» Provided information
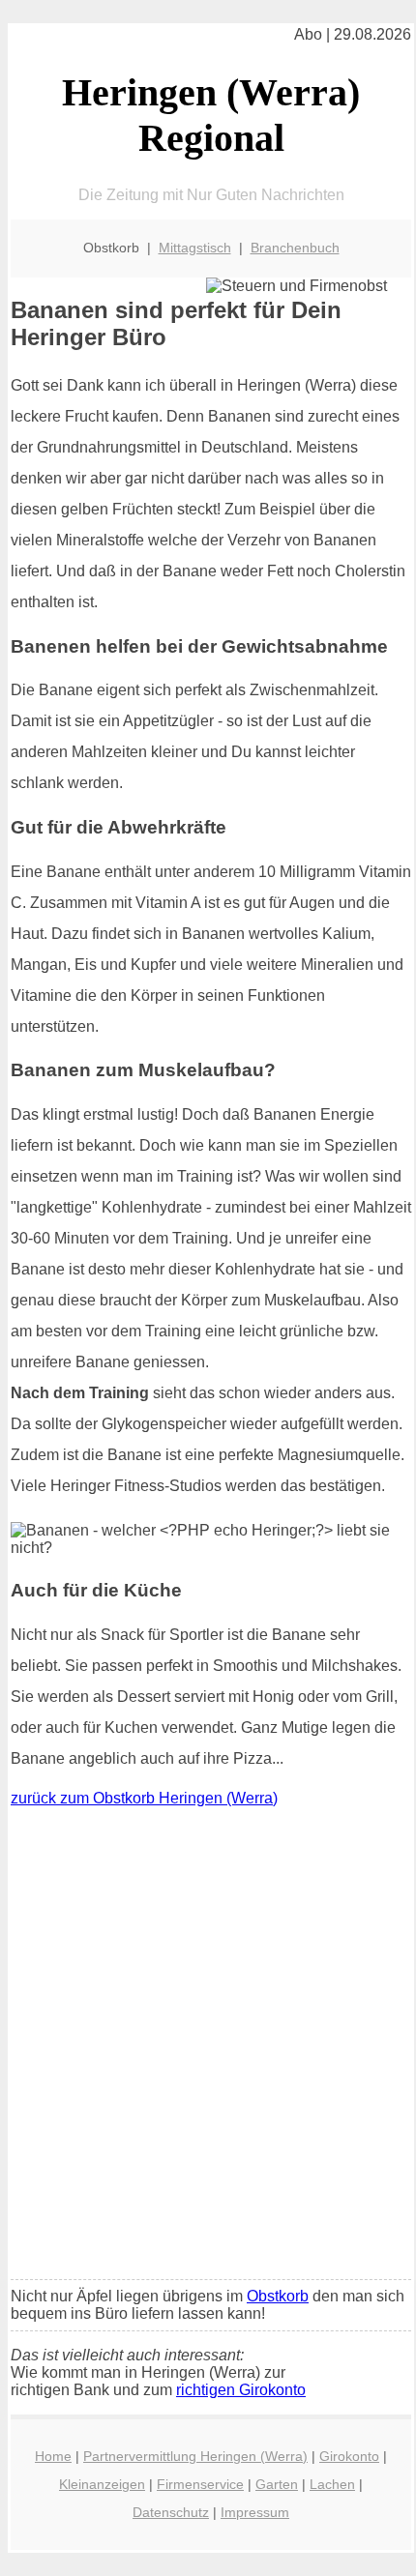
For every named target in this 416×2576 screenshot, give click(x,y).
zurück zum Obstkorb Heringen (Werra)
--
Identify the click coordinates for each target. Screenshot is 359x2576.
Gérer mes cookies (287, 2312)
==
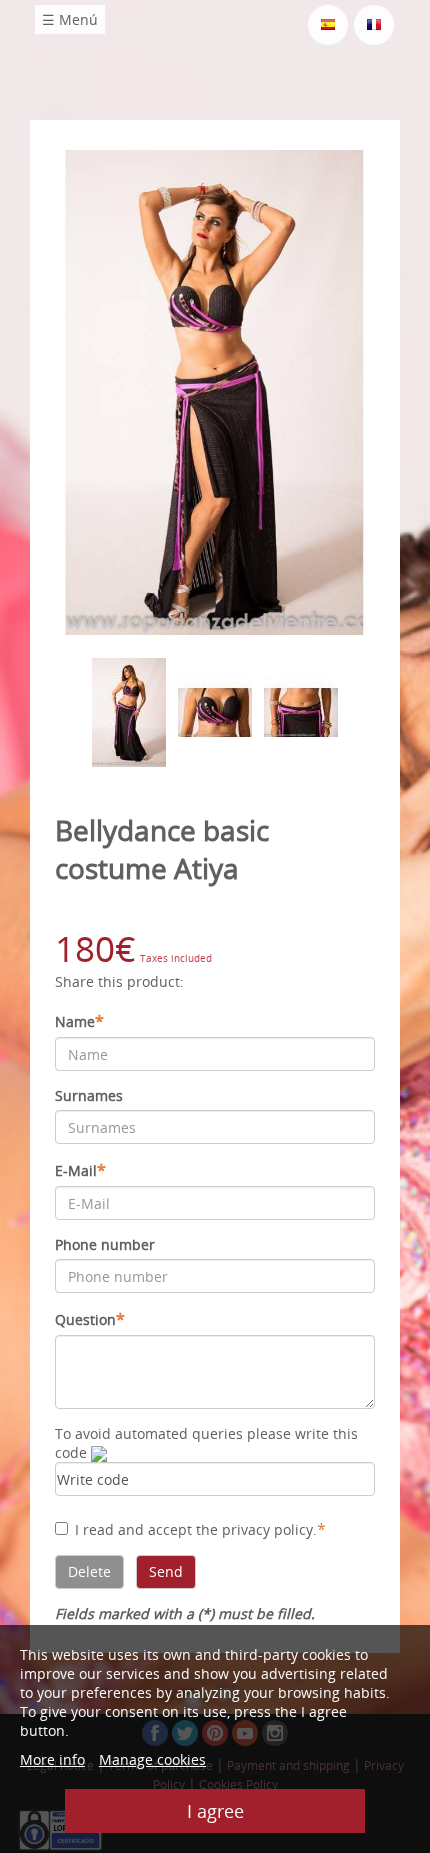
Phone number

» Work item
Copy each line of the preceding material that contains "target".

» Response for this exercise
For every named target in this 416×2576 screenshot, give click(x,y).
Identify the click coordinates for each target. Screenshot is 359x2576.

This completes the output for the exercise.